─── Given information

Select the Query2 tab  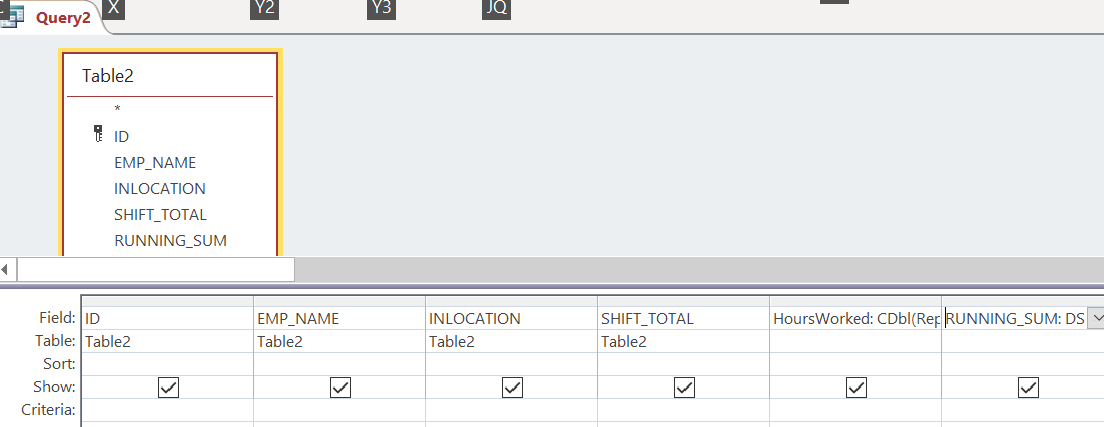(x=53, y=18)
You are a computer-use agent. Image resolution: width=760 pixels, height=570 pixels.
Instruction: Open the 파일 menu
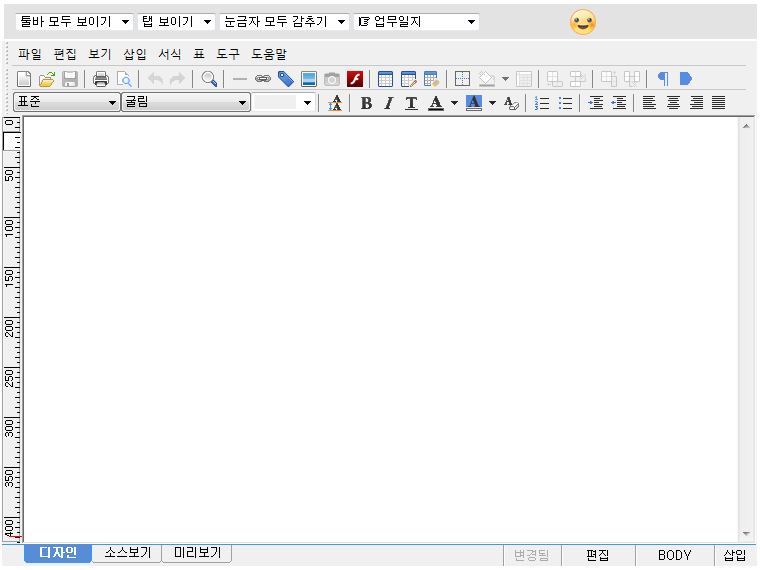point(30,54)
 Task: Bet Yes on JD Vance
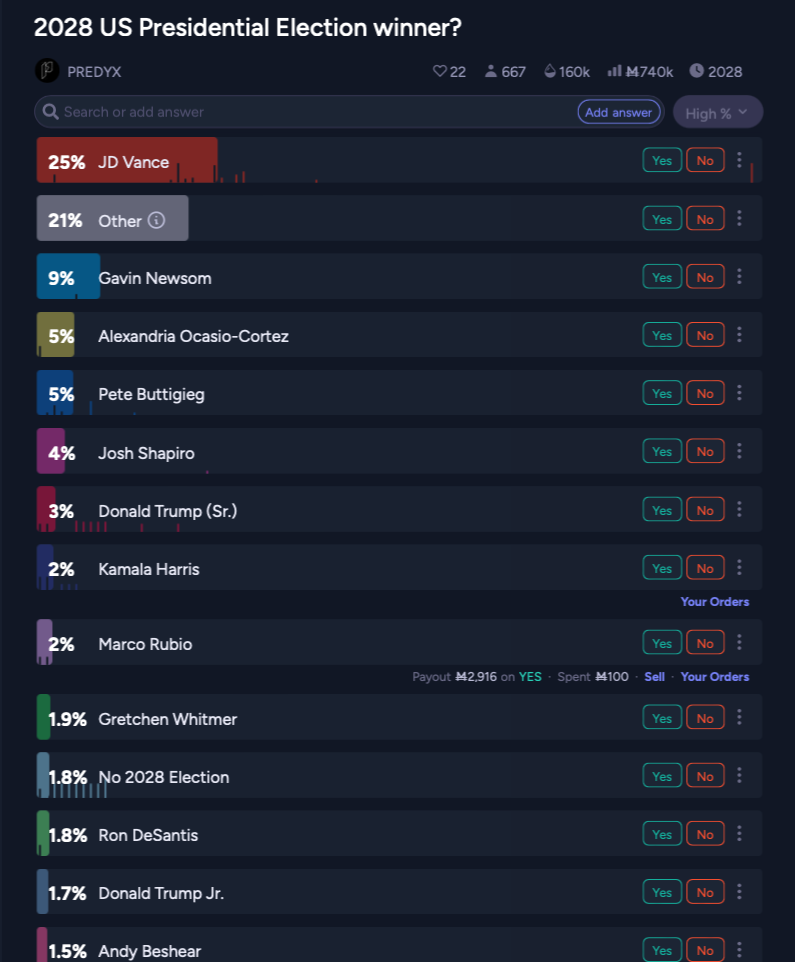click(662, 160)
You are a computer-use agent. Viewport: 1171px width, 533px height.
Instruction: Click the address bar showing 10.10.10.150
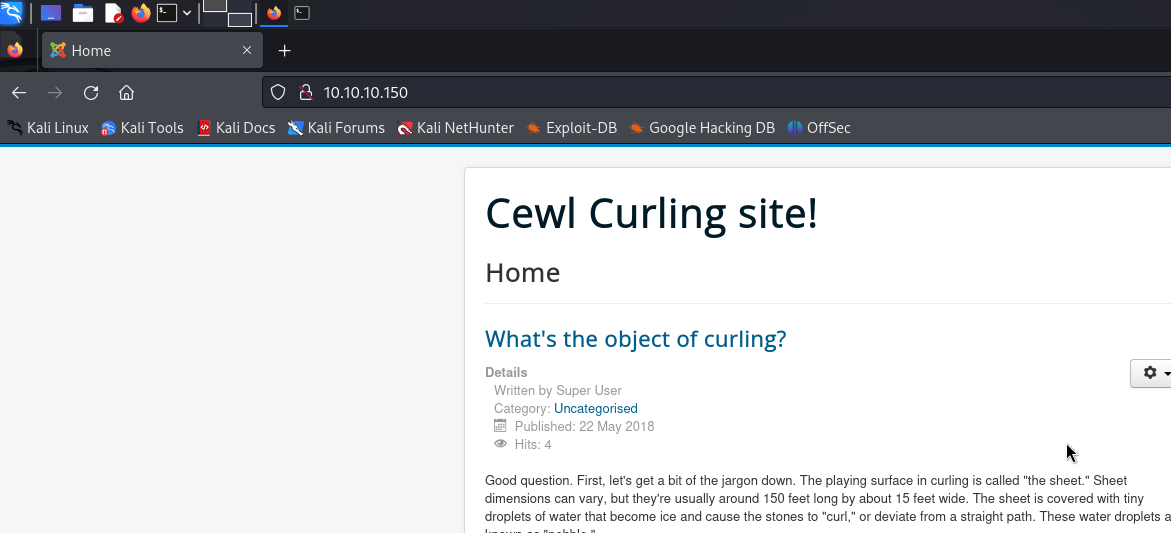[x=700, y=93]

──────

# Task statement:
Gather all lines of the records that include the word "computer".

# The completed task:
You are a computer-use agent. Image resolution: width=760 pixels, height=570 pixels.
You are a computer-use agent. Viewport: 1171px width, 533px height.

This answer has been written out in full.